- Extracted records

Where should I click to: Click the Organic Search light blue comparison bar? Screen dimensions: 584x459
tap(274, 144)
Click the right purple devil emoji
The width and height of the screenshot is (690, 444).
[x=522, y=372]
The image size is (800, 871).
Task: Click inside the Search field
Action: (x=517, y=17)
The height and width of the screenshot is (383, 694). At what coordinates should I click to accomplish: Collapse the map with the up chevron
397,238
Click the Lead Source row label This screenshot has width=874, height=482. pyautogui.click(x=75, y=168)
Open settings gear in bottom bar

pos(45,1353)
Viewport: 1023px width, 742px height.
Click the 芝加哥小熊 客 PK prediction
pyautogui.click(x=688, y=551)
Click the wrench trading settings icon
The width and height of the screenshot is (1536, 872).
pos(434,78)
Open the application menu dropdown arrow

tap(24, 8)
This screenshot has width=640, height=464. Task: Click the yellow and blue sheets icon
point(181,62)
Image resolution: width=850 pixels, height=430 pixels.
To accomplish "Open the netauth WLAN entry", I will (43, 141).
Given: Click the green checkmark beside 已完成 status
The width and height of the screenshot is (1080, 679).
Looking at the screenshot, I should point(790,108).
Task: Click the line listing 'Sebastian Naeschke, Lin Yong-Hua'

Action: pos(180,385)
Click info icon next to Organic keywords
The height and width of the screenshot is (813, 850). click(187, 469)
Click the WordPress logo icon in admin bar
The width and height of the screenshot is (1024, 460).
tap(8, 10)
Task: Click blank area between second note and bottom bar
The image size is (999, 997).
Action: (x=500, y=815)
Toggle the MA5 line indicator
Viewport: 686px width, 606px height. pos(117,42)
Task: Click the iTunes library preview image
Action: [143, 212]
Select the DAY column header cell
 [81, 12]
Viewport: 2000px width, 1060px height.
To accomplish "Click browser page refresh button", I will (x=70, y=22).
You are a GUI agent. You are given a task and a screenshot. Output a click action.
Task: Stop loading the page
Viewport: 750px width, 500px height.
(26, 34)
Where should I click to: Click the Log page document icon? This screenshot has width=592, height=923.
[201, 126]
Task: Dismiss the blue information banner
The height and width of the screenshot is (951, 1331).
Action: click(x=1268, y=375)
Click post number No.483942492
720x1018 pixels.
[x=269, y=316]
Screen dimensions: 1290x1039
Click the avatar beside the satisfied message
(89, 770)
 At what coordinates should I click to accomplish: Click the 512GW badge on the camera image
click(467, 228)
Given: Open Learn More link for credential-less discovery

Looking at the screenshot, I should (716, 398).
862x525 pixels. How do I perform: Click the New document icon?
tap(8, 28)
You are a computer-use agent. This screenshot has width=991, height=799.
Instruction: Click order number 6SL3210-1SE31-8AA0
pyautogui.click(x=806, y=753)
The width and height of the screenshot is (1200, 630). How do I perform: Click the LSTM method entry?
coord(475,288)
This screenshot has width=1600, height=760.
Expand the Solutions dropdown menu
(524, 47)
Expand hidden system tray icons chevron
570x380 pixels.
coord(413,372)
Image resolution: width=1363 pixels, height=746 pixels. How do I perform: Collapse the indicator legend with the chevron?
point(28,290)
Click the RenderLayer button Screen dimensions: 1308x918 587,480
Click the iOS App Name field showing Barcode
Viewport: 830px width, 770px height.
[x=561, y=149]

- Your task
Tally the lines above in which the string "will" occurs, and give the total with nothing added.

- Task answer
2